The arguments for a connected campus are compelling, and there are several key strategies for ensuring their legitimacy is understood and fully taken into account.

  • Tailor your pitch to your audience. Being “connected” means different things to different members of your community:
    • Stakeholders are invested in the long-term financial and functional health of the institution.
    • They are interested in how a connected environment will make the university a more appealing educational institution.
    • Students are interested in how their institution is keeping up with the increasingly connected world that they live in.
    • Professors want to know how the connected environment will streamline their communication with students.As a result,when pitching your vision, tailor the conversation so it highlights the benefits that appeal each unique interest of the audience you’re addressing. In doing so, you will create advocates across the university’s many departments to champion your ideas to other key decision-makers.
  • Paint a holistic picture. To really sell the idea of a connected campus and explain why it makes sense, approach the decision-makers of your university with a unique view of its qualitative benefits, which often lead to quantitative outcomes.For example, university decision-makers care about providing a good college experience because happy students graduate with a strong affinity for their alma mater become willing donors to the university. When you consider how technology contributes to that quality experience that eventually leads them to supporting it, it’s much easier to grasp the potential for profitability.In addition, illustrate the potential positive outcomes of technological advancements by walking stakeholders through a real-world situation that demonstrates the advancements’ cause and effect. Explain how a prospective student likely expects a connected campus before he or she even arrives. Then, review in detail the student’s enrollment experience his or her with the help of a mobile course-selection tool, and how they can share thoughts with peers or communicate with professors during the crucial first six weeks of college.By weaving this human element into your picture of a connected campus, you help decision-makers envision the full, broad-spectrum impact of the technology.

 

  • Start your argument by highlighting what the campus has already. A connected campus seems much less daunting when presented as a series of incremental steps rather than an immediate and complete overhaul. Reassure your decision-makers that the campus already has the foundation for connectedness: for sample, they have have a functioning website, course selection tools and interactive calendars. From this starting point, explain to them how creating a mobile app for all of these elements just takes a few more building blocks.

 

  • Incorporate tradition and legacy into your vision. Universities are often steeped in traditions and legacies, which makes some stakeholders reluctant to change. They may fear that the technology will somehow cheapen the learning experience or that they’ll lose something integral to their institution.Help them keep an open mind by educating them on how technology will enhance the student learning experience. Remind them of all of the historical changes the university has been through so far, and how the changes and growth have mainly served to strengthen its reputation as an institution and its offering to students.

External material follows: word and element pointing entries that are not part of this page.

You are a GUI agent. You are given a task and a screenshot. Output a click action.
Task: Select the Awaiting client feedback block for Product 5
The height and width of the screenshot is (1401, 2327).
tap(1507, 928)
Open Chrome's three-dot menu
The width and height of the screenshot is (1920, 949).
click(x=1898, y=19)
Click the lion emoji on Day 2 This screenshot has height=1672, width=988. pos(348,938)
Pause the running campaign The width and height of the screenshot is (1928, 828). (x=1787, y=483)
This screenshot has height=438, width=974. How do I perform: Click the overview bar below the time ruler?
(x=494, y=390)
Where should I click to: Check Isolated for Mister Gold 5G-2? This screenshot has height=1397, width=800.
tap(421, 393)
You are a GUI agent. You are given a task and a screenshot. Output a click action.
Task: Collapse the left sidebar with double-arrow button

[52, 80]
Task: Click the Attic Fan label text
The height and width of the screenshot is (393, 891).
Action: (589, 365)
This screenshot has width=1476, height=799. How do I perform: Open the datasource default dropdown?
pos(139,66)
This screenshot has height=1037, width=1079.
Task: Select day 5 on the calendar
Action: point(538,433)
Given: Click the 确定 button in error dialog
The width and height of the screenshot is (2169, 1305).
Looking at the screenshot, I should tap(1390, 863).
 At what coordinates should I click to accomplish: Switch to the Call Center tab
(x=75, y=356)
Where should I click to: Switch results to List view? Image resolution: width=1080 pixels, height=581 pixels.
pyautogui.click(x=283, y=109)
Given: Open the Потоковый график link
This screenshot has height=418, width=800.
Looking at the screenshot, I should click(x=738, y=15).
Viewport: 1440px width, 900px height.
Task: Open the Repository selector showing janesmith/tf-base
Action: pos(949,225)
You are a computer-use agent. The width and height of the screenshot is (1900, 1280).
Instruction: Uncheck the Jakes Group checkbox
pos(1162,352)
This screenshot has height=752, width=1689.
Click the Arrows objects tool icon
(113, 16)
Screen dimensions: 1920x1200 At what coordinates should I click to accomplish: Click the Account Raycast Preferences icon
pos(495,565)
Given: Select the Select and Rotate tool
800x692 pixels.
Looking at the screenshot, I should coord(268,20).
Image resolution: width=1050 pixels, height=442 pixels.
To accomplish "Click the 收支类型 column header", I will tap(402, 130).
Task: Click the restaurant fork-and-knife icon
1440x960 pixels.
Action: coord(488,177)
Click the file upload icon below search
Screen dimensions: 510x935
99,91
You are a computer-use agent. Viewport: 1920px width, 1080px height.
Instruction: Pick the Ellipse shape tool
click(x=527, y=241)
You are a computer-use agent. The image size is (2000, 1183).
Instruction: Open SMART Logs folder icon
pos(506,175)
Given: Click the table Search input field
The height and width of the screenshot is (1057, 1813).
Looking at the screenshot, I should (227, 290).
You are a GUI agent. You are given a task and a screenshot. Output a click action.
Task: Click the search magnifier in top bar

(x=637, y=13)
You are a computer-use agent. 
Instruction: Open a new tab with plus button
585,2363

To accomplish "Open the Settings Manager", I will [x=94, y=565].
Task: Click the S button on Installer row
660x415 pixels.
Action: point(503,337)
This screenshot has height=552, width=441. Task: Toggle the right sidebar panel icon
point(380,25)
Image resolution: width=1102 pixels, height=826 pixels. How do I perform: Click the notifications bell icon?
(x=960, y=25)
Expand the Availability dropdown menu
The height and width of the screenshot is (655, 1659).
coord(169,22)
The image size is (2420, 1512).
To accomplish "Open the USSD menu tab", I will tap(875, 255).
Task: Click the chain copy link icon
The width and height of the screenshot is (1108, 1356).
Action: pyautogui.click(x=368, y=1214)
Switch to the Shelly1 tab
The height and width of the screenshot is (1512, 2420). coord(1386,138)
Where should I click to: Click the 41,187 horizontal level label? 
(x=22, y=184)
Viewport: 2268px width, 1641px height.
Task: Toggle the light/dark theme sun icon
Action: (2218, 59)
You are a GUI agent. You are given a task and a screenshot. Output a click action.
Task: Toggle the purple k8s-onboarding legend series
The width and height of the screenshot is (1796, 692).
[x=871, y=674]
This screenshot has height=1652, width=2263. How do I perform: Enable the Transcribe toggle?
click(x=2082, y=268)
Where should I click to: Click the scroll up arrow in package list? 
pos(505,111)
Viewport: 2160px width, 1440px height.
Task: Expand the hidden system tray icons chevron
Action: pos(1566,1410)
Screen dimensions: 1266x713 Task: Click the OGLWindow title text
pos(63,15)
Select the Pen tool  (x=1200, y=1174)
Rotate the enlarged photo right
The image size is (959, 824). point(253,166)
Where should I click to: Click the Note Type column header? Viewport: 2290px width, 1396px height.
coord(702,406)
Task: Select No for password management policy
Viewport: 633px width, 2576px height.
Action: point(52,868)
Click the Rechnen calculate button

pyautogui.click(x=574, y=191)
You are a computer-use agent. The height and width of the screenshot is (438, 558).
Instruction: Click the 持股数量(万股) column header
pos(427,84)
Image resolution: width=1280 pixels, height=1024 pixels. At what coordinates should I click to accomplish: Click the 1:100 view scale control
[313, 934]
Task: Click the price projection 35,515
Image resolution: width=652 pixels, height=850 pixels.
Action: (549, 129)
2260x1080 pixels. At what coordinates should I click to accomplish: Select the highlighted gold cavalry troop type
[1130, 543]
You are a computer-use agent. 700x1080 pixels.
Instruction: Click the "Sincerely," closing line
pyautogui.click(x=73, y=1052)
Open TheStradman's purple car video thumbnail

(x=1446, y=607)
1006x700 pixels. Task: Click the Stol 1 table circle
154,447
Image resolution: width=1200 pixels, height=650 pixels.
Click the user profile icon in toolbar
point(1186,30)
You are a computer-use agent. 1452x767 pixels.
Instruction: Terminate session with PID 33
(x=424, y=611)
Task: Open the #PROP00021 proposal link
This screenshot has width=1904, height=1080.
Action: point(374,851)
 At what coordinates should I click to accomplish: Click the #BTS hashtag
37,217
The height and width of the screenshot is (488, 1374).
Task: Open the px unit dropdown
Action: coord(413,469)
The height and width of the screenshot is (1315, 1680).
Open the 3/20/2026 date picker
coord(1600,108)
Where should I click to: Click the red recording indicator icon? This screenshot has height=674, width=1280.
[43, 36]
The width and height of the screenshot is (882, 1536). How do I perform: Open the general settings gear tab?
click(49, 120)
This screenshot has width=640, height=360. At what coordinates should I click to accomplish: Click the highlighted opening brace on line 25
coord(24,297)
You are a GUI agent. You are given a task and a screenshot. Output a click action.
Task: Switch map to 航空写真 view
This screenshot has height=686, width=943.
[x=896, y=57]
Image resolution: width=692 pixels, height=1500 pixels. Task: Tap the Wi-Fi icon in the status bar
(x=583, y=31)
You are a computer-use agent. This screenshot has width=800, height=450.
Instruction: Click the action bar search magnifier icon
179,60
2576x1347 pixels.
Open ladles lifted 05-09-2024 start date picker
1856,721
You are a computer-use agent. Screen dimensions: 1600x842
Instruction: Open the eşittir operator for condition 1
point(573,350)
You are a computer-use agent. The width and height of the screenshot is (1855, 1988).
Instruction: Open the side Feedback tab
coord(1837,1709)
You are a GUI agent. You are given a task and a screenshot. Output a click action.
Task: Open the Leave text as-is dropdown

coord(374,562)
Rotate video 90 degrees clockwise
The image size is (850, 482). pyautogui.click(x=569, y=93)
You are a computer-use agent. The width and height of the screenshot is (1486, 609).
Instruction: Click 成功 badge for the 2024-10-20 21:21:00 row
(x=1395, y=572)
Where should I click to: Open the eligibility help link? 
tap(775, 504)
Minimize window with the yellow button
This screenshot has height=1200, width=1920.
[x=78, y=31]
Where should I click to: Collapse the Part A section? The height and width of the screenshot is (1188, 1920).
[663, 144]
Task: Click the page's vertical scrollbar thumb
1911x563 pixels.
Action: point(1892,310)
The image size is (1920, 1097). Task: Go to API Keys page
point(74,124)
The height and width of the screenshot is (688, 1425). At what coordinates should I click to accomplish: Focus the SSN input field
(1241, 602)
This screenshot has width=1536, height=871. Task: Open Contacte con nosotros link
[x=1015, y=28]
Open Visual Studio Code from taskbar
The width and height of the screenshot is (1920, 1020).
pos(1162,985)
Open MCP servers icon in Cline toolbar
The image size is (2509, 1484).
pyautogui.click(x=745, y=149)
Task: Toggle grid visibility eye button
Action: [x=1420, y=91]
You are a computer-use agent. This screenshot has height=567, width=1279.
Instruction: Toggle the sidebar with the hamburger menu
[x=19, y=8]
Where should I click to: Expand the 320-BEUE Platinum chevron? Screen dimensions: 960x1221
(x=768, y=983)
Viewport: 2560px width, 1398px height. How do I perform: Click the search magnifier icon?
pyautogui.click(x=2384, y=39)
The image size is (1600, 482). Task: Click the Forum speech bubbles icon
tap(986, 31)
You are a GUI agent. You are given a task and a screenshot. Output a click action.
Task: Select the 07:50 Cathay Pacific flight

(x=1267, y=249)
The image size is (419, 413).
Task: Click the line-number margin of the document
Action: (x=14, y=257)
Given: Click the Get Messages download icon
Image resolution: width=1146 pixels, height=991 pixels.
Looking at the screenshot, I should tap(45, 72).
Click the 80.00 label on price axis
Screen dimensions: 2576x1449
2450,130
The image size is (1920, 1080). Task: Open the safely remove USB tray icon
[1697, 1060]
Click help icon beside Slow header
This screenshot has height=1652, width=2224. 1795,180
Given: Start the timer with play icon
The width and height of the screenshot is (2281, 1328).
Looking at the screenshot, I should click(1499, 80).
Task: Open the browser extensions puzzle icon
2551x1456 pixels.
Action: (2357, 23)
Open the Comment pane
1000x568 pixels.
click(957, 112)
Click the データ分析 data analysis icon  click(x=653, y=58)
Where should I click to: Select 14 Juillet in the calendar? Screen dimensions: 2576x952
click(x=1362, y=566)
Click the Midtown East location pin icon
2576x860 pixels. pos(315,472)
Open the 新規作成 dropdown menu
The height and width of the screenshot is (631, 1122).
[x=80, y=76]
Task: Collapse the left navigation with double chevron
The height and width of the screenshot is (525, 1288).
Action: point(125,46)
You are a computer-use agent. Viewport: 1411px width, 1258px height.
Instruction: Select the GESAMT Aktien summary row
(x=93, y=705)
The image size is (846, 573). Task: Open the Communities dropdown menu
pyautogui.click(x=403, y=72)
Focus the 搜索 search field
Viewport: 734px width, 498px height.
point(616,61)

Companies everywhere are realizing the dire need to innovate or be left behind and are taking steps to revolutionize their industry to stay ahead of consumers’ needs. For example, Airbnb has brought new freedom and intrigue to travel, and Uber has revolutionized transportation. Similarly,your institution must also adapt to our increasingly connected world in order to stay relevant and appealing to the Millennial masses (and beyond).   The students who will be arriving at your university this fall are a completely connected segment of society; they expect your institution to keep up with the outside world so they’ll be prepared for the astonishing range of careers the world has to offer. If you plan to engage these tech-savvy students, the time is now for getting buy-in for your vision of a connected campus.